The HTML must change JS, CSS, and image URL to local access.
Select the pages to download, like only HTML files from the first level on the domain. |
Ask clarification
2 Recommendations
PHP Website Downloader: Download pages and files of a site to local files
| by Cedric Maenetja package author 25 - 6 months ago (2024-02-21) Comment This package, the WebsiteDownloader class, fits the specified requirements for several reasons:
-
Ability to Download Specific Assets: The `WebsiteDownloader` class provides the flexibility to download specific types of assets, including HTML pages, JS files, CSS files, and images. This capability allows users to select the types of assets they want to download according to their needs.
-
Local Access of Assets: After downloading the assets, the `WebsiteDownloader` class modifies the URLs of JS, CSS, and image files to enable local access. This feature ensures that all assets are accessible locally, allowing users to view the website offline or without an internet connection.
-
Selective Downloading: The `WebsiteDownloader` class allows users to specify the pages they want to download. By selecting only HTML files from the first level on the domain, users can control the scope of the download process. This selective approach helps prevent unnecessary downloading of assets and reduces the amount of data transferred, which can be beneficial for performance and storage considerations.

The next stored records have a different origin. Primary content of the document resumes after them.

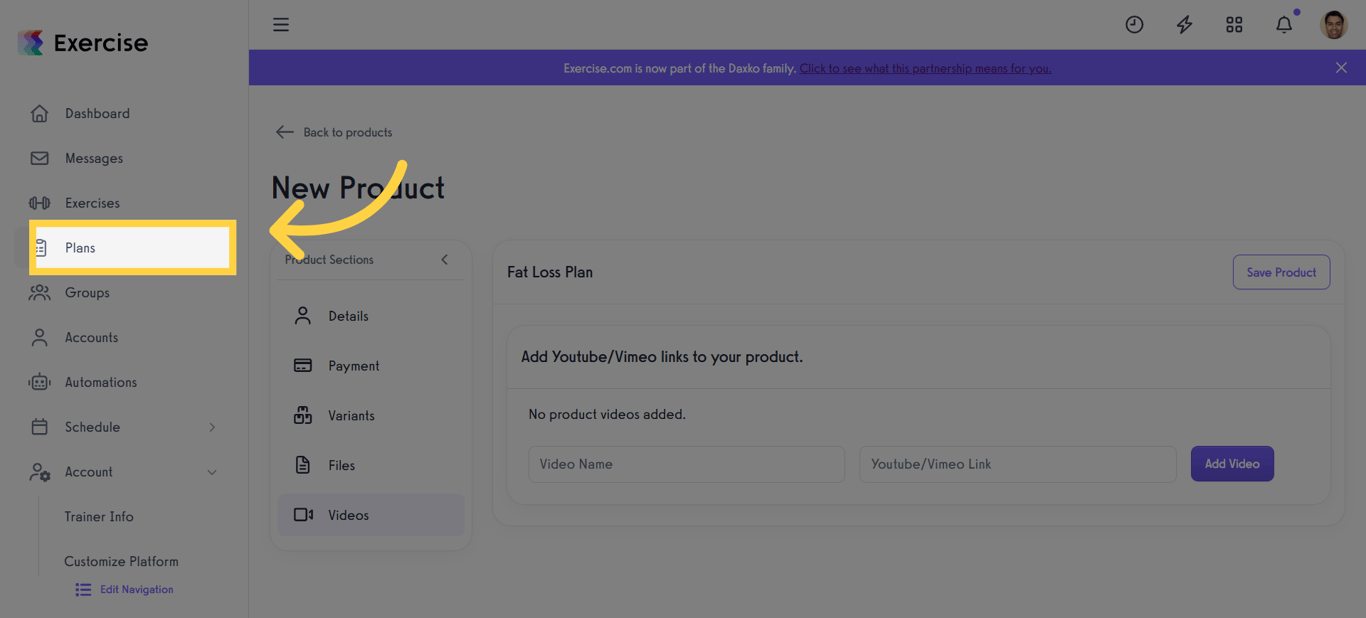The image size is (1366, 618).
Task: Click inside the Video Name field
Action: pos(686,464)
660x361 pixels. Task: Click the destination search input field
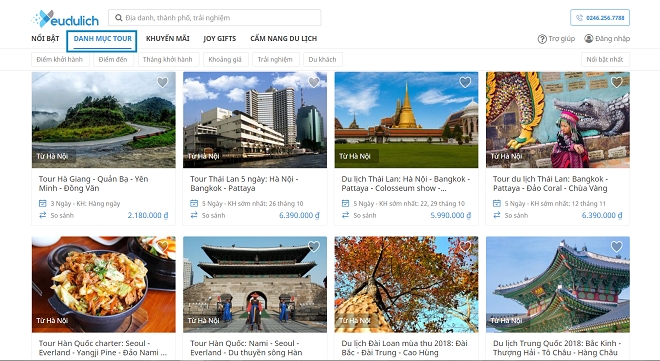point(215,18)
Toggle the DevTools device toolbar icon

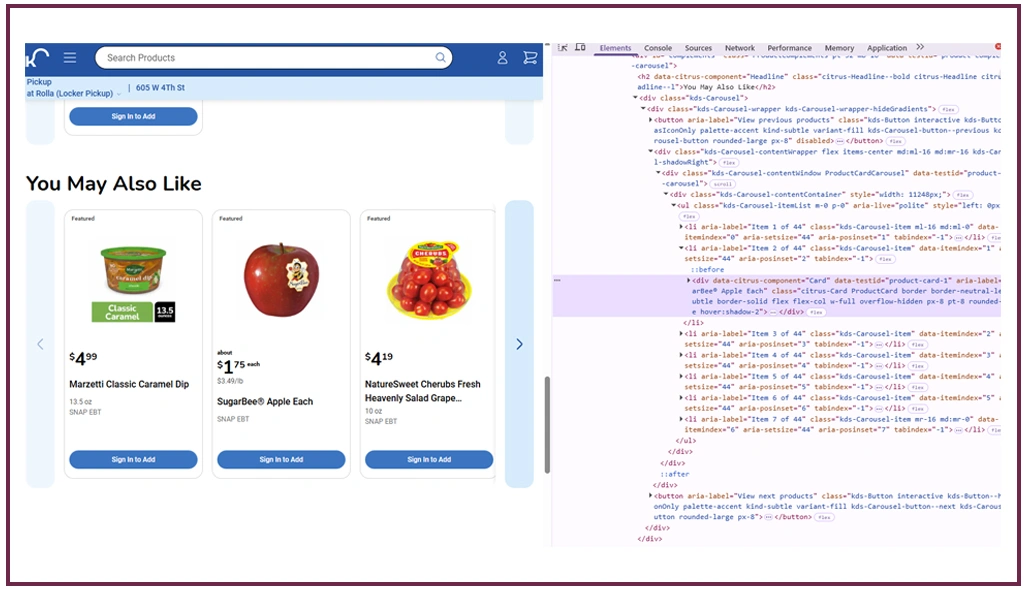pyautogui.click(x=580, y=48)
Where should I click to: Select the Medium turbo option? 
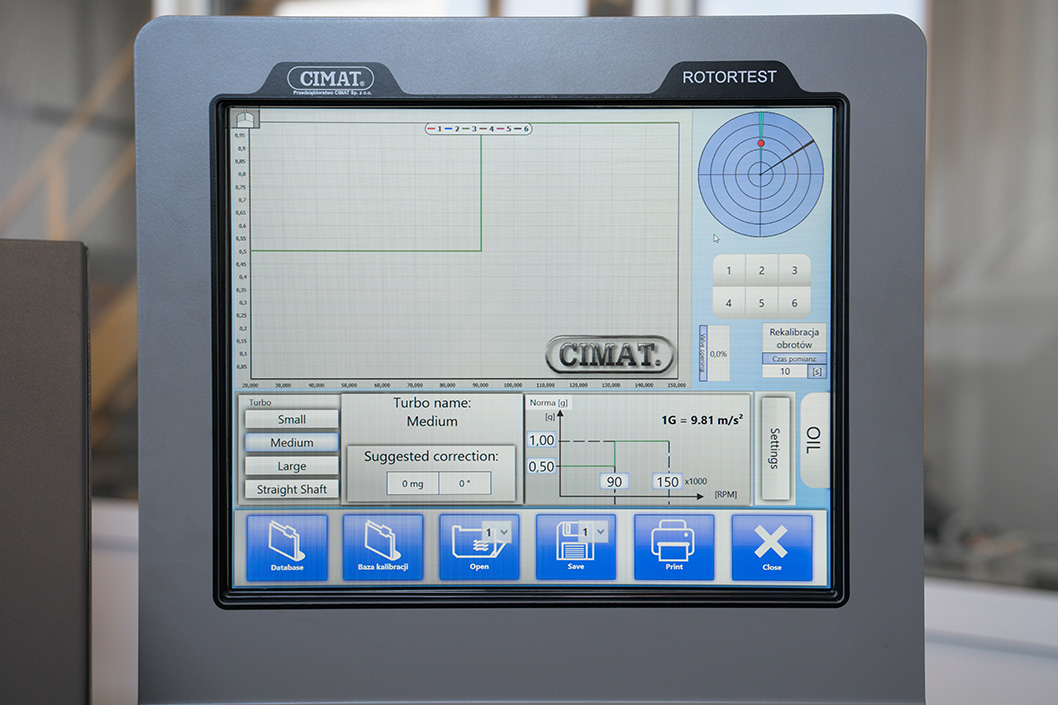click(x=292, y=442)
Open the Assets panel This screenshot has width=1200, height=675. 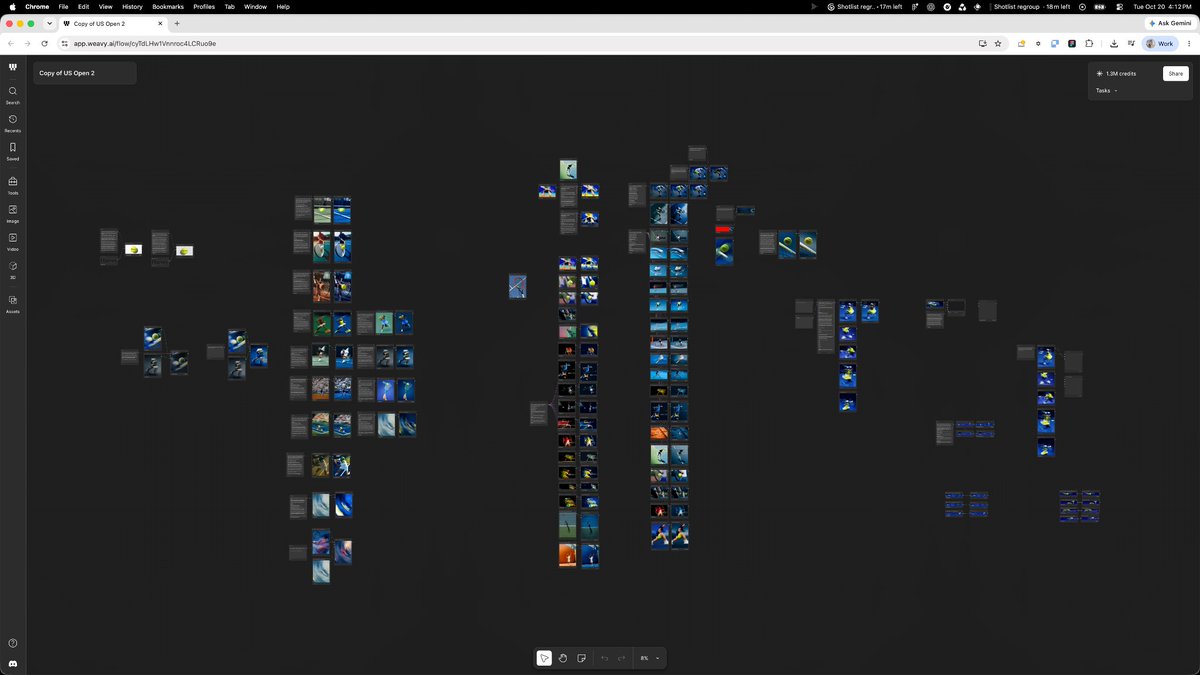(12, 303)
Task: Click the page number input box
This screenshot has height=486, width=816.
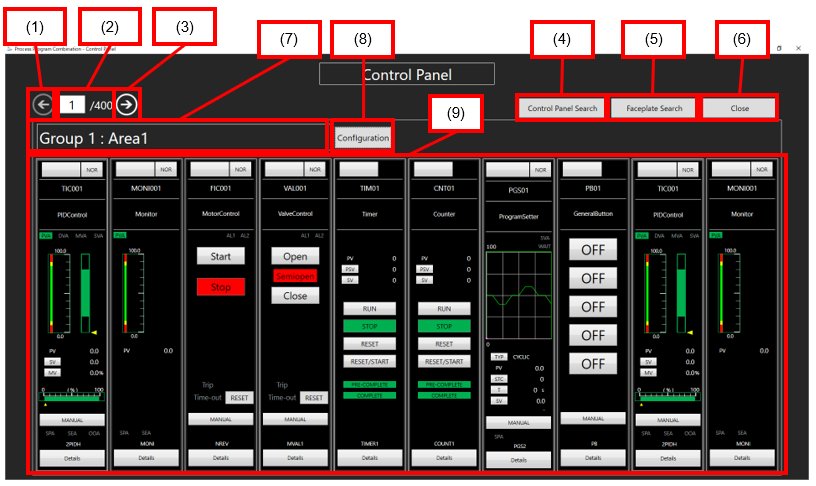Action: click(x=72, y=104)
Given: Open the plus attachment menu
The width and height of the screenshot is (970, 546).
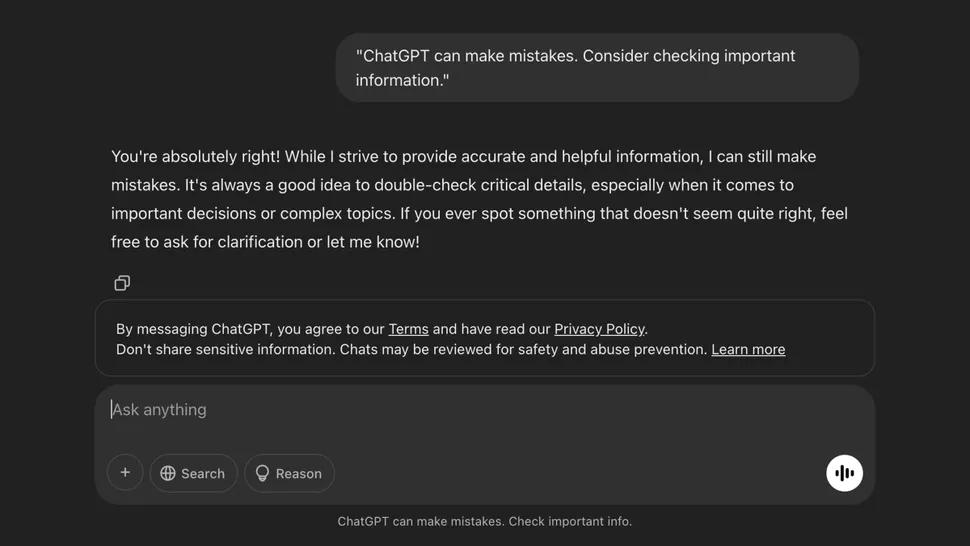Looking at the screenshot, I should (125, 473).
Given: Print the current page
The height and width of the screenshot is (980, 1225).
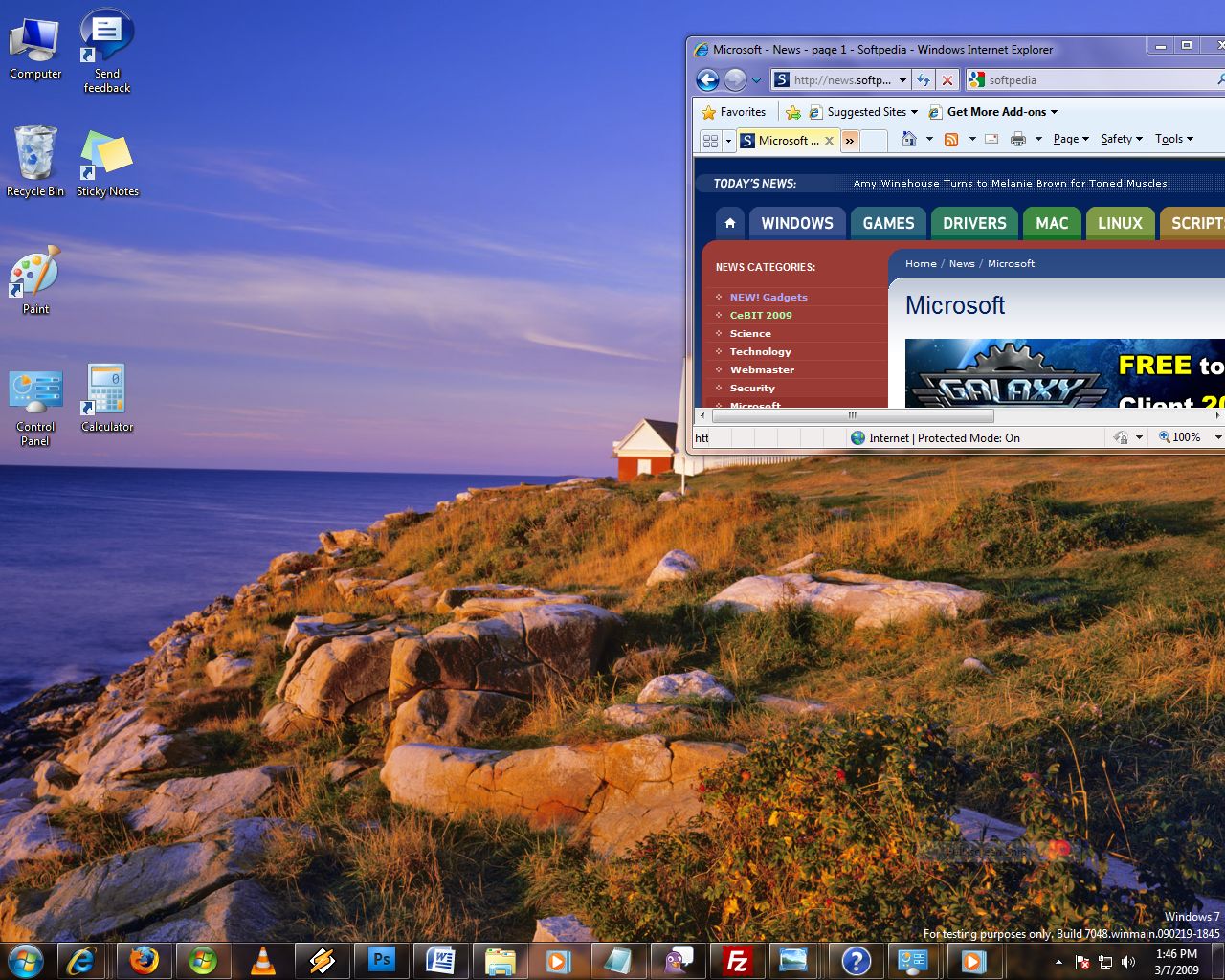Looking at the screenshot, I should [1019, 139].
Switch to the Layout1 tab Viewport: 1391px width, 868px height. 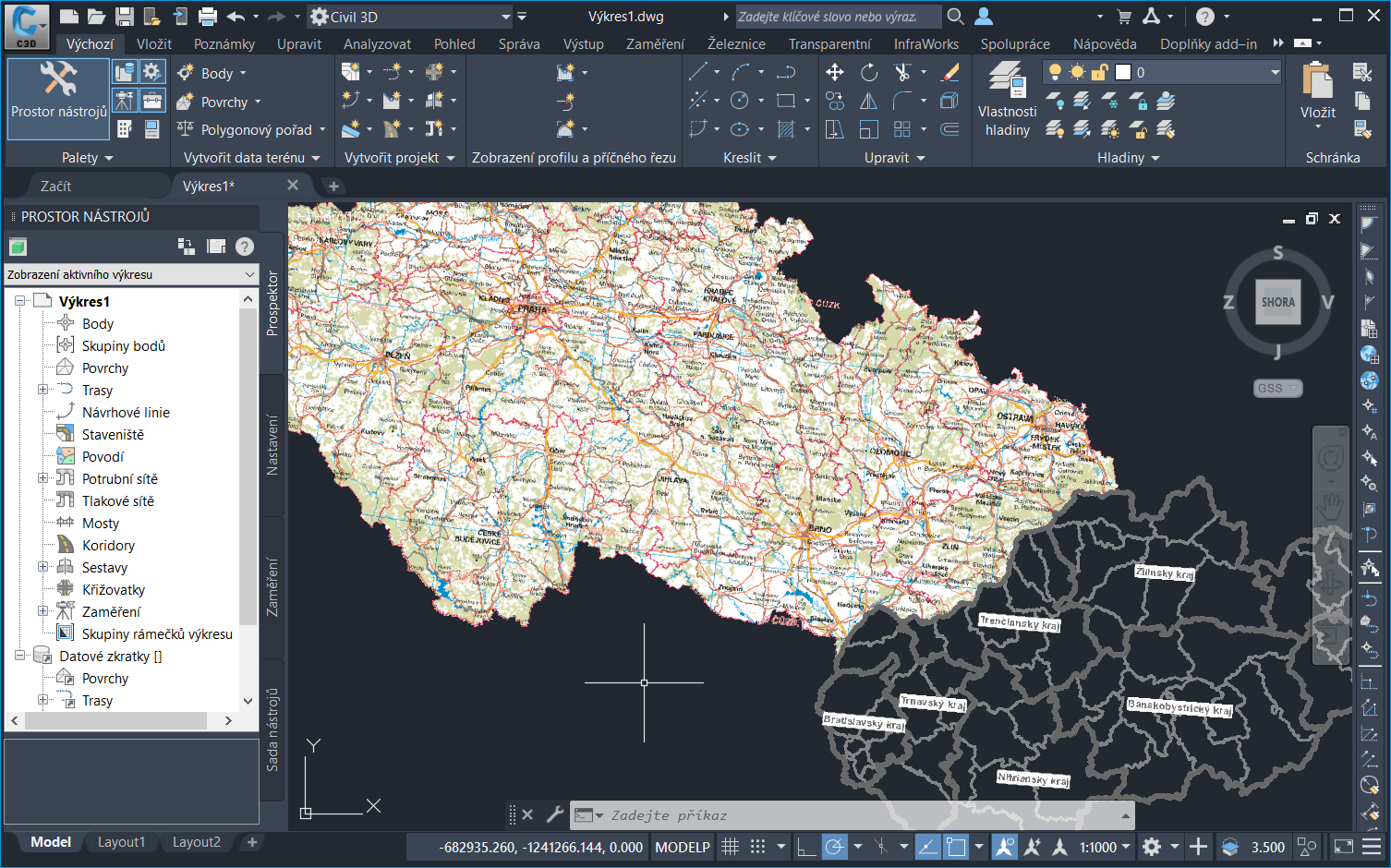tap(121, 842)
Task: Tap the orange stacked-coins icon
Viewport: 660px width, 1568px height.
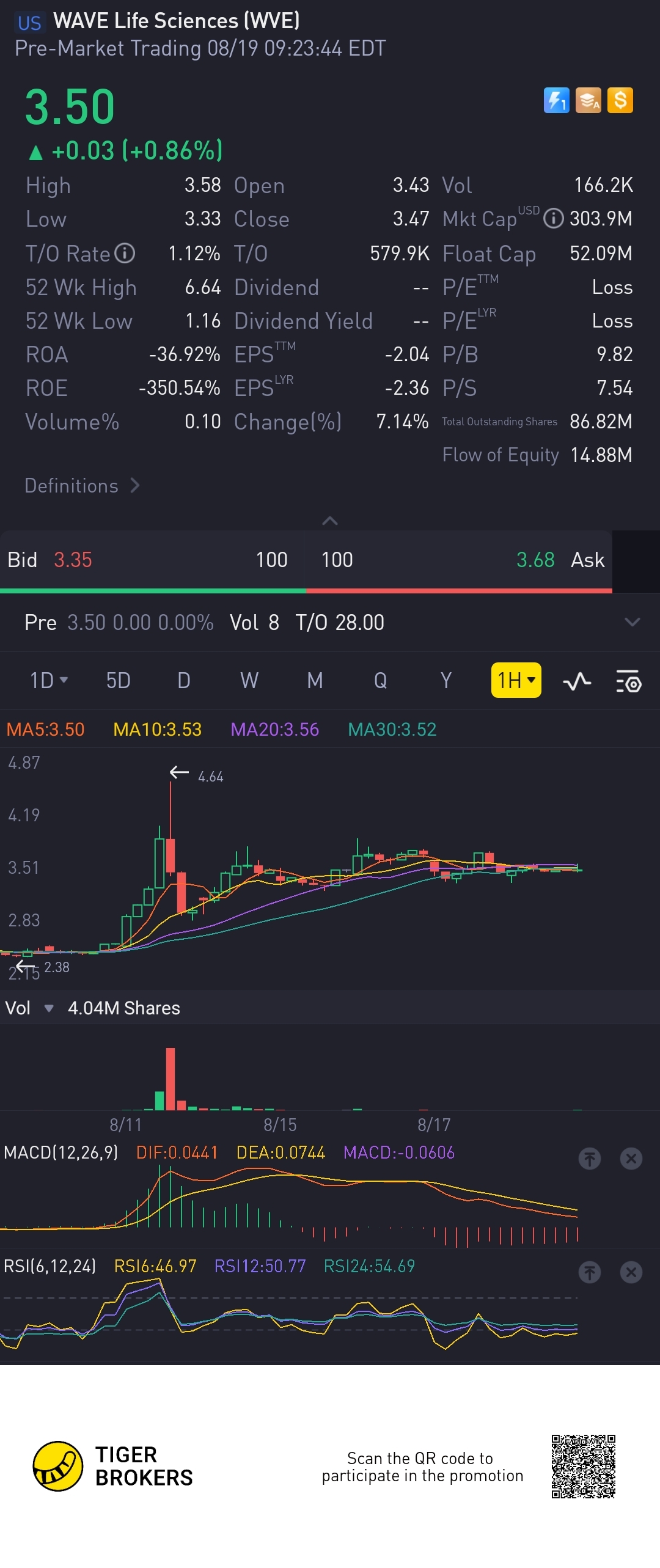Action: tap(588, 100)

Overall, the WebsiteDownloader class aligns well with the specified requirements by providing the necessary functionality to download specific types of assets, modify URLs for local access, and selectively download HTML pages from the first level on the domain. |
| by Manuel Lemos 23985 - 9 months ago (2023-11-19) Comment Hello Mateus,
This package does part of what you want. It can crawl a Web site, follow links, and download its content.
If I am not mistaken, it does not seem to do now to make all content available for download after converting links as if it were a local site.
Maybe one of our colleagues suggests another package that does everything you want.
Would you like to add the missing features or ask the author of this package to improve it to make it work as you want? |